Abstract
Purpose :
Macular Thickness Analysis (MTA) is a widely used tool for diagnosing and monitoring patients with ocular pathologies. The robustness of MTA is directly connected to the quality of the optical coherence tomography (OCT) system used to image the eye, which can be limited in low-cost devices. In this study we statistically compare the performance of MTA between a commercial OCT device and a low-cost OCT prototype.
Methods :
A low-cost OCT prototype system (ZEISS, Dublin, CA) and a CIRRUSTM HD-OCT 5000 (ZEISS, Dublin, CA) were used to image 70 eyes with a range of ocular pathologies, including age-related macular degeneration (AMD).
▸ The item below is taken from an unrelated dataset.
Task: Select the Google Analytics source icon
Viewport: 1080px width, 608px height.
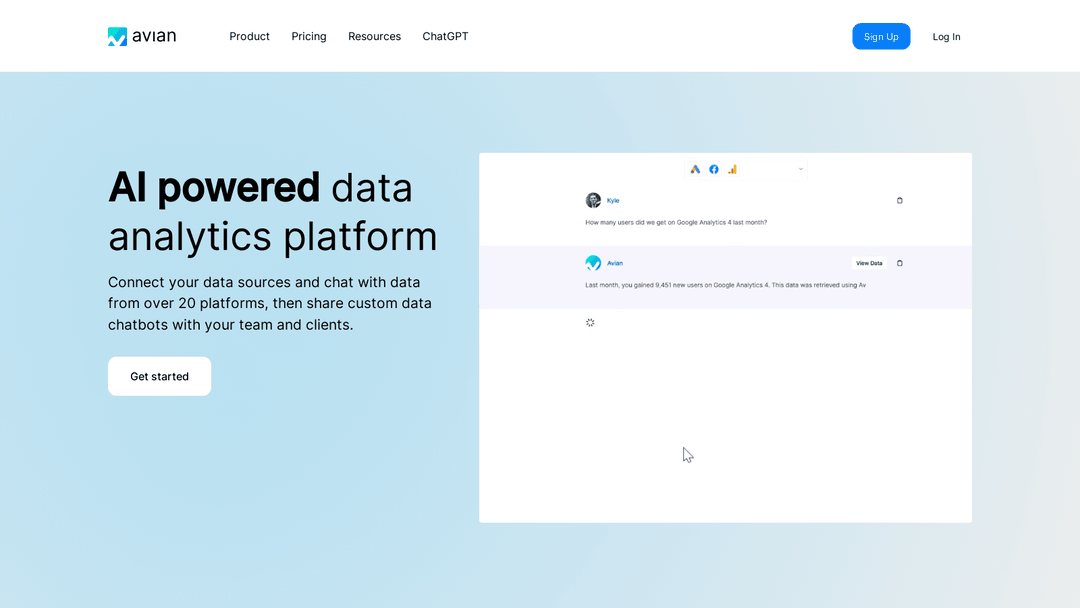Action: (x=732, y=169)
On each case the resulting OCT volumes were segmented to delineate the inner limiting membrane (ILM) and the retinal pigment epithelium (RPE). The prototype segmentation was used to generate macular thickness maps with 512x512 pixels over an area of 5.78mmx5.78mm. The two maps were registered to each other and the ETDRS grid was centered using the foveal location, manually selected on the CIRRUS scan (Figure 1). The ETDRS grid consists of three concentric circles with radii of 0.5, 1.5 and 2.89mm. A linear regression and Bland-Altman analysis were used to compare the two groups. The coefficient of determination (R2), slope and intercept of the regression analysis, mean difference and 95% limits are reported for each of the 9 sectors of the ETDRS grid.
Results :
A total of 70 eyes from 43 patients were imaged during this study. Table 1 shows the statistical comparison between OCT systems for each sector of the ETDRS grid. The low-cost OCT prototype measured macular thickness slightly higher than the CIRRUS, with mean differences ranging between 4 and 7 microns depending on the retinal sector. R2 values varied between 0.90 and 0.98.
Conclusions :
This study demonstrates the ability of our low-cost OCT prototype to accurately measure macular thickness with similar performance to that of a commercial OCT system. The small differences in thickness measurements are likely not clinically significant and could be compensated. This technology could be useful for monitoring patients with chronic diseases in a cost-efficient way.
This is a 2021 ARVO Annual Meeting abstract.